Provided data:

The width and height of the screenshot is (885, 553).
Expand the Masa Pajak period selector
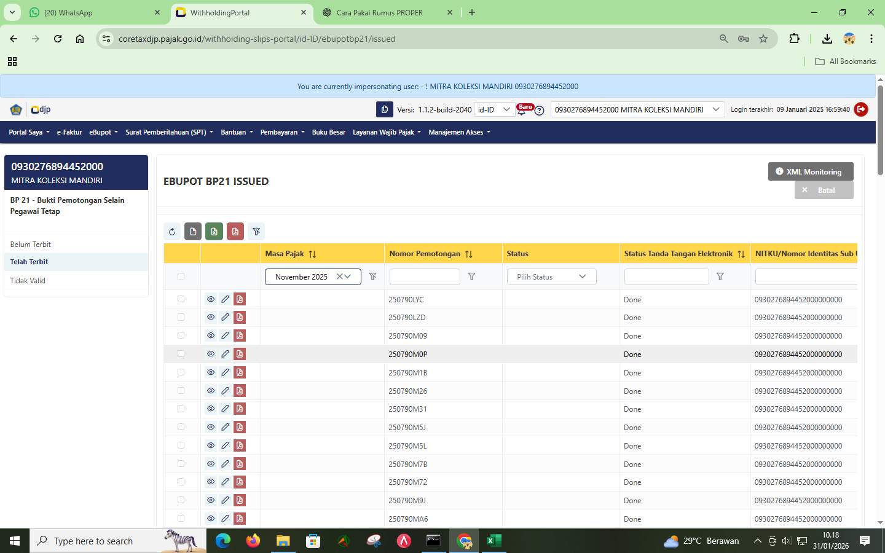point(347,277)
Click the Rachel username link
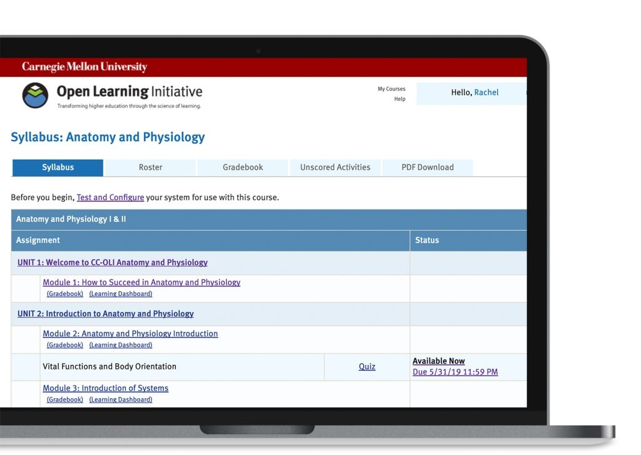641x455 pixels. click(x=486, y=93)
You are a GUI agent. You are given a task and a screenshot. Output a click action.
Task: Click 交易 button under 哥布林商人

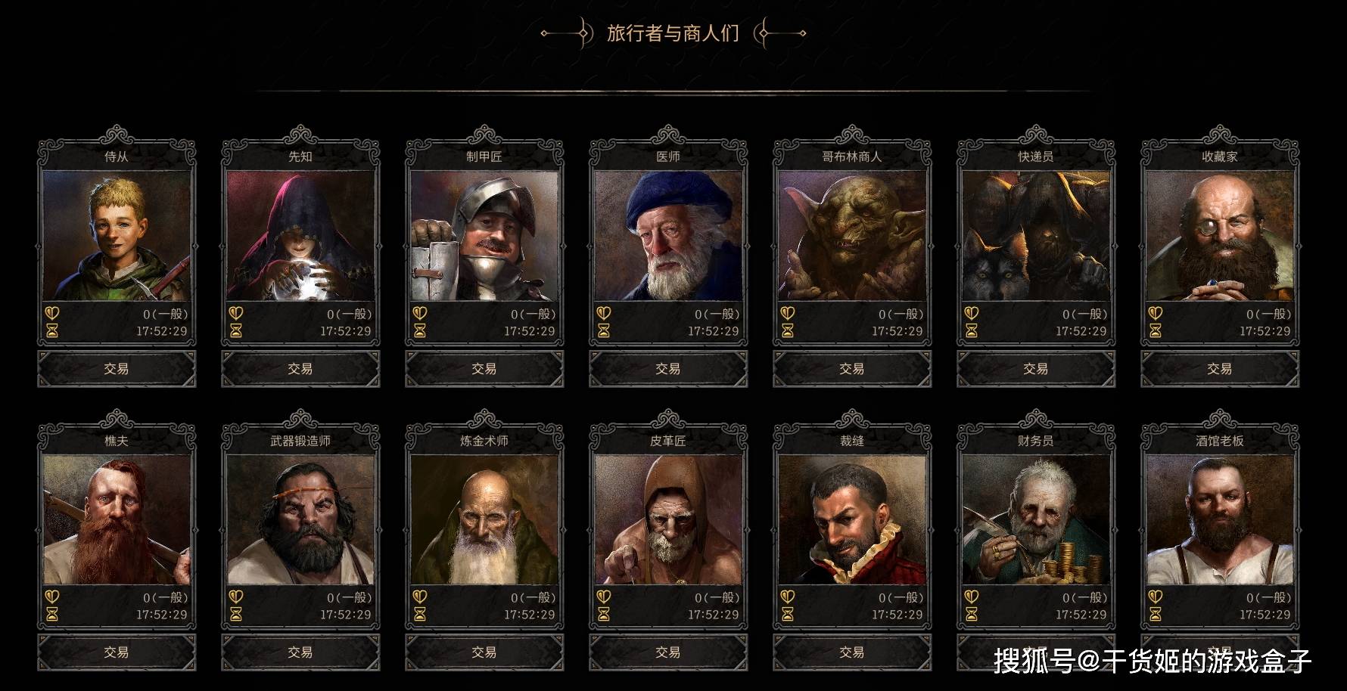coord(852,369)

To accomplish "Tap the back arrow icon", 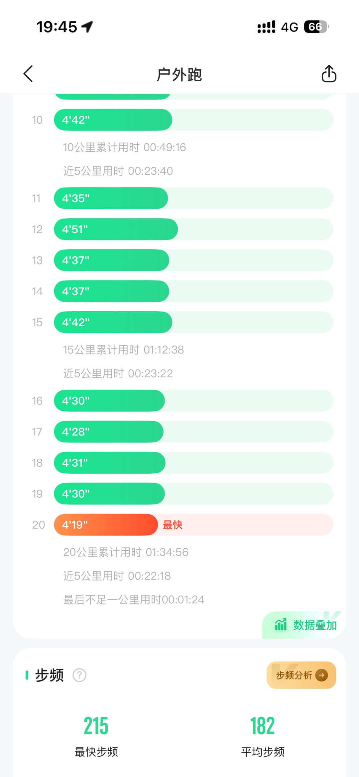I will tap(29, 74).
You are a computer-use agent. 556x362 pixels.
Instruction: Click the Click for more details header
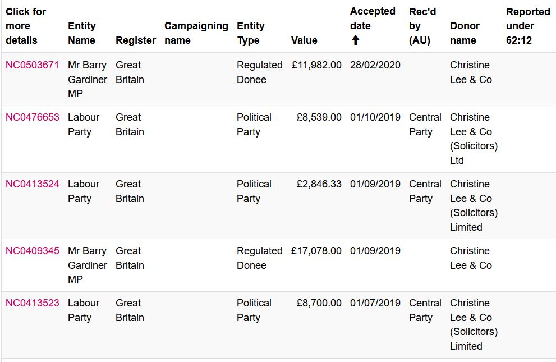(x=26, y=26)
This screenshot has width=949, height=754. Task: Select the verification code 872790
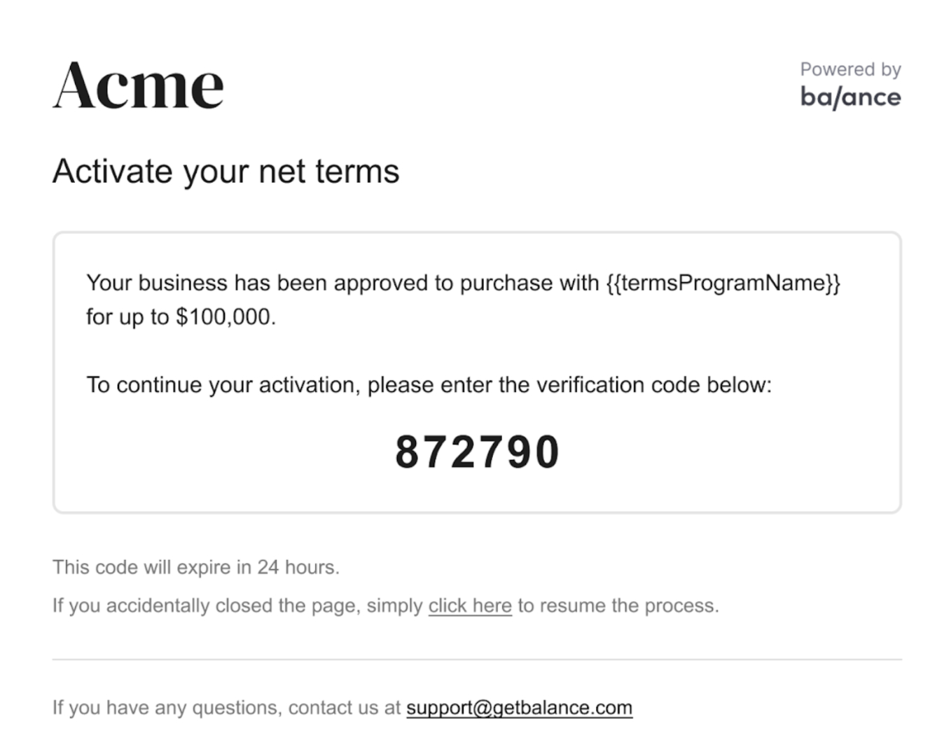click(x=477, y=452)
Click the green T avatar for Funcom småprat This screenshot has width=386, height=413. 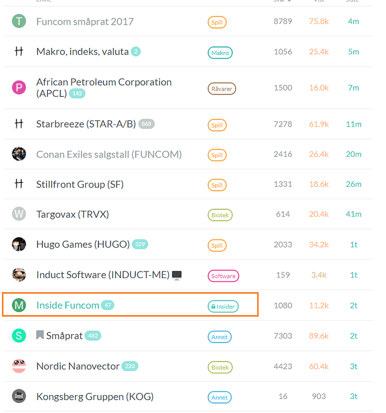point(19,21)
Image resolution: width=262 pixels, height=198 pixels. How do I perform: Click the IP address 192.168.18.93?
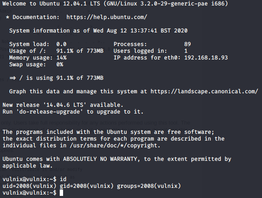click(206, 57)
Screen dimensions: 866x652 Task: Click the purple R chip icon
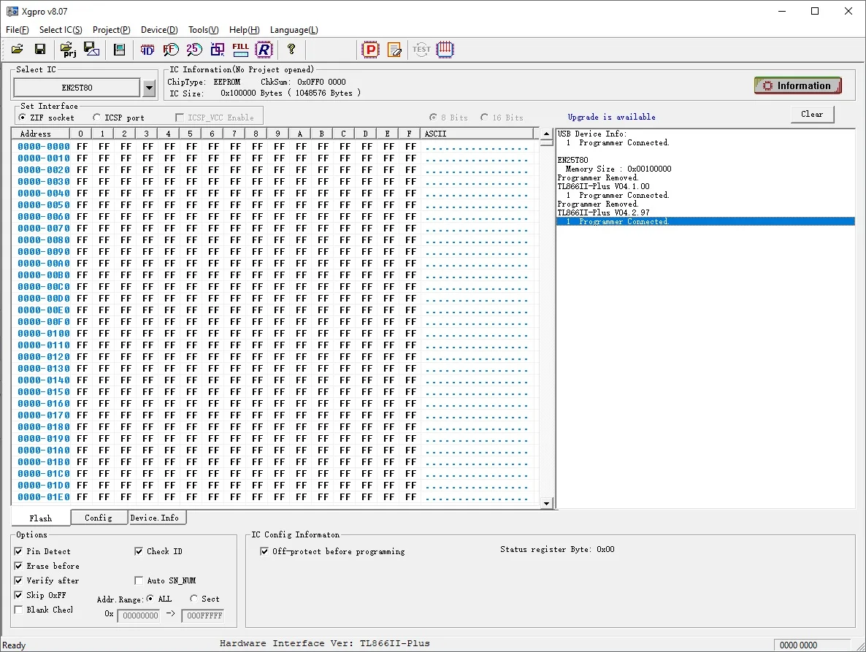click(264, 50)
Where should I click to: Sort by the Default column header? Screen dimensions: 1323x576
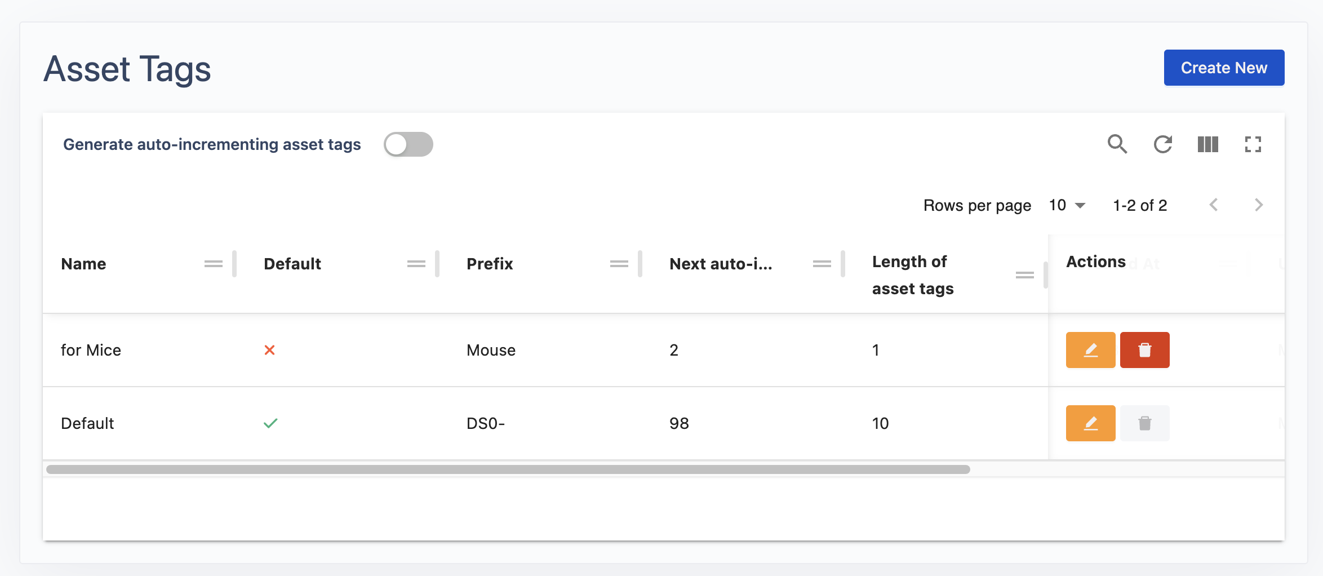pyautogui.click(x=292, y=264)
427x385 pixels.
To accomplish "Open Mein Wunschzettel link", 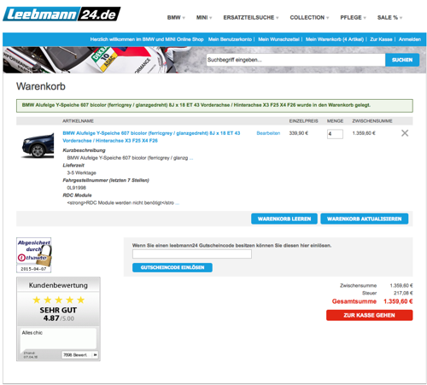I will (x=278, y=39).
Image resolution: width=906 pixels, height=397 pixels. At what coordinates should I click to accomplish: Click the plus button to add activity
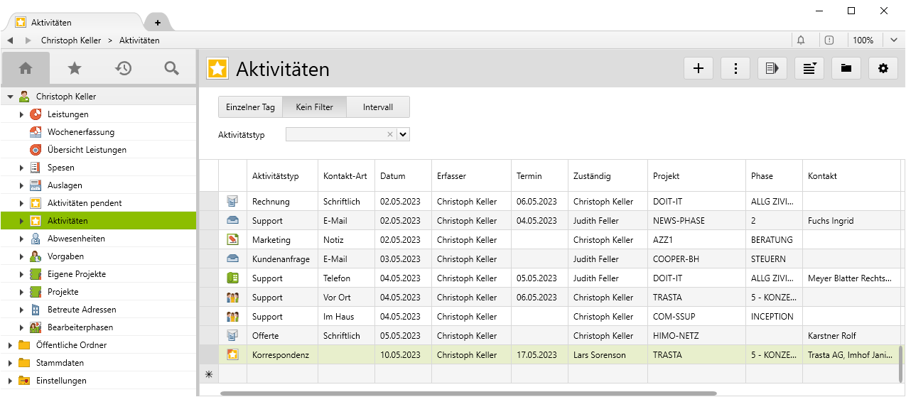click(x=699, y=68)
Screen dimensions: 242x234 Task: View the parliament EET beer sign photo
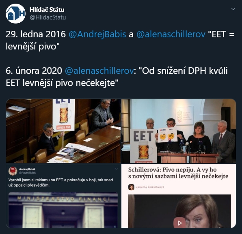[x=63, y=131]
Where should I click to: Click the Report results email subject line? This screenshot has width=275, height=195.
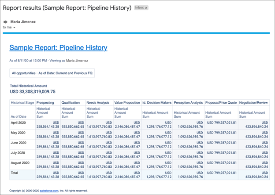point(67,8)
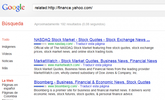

Your objective:
All lines above in which the word "agent" occurs should be identified and copied.

Solution to this task:
You are a GUI agent. You are given a task and a screenshot. Output a click action.
You are a computer-use agent. 556x362 pixels.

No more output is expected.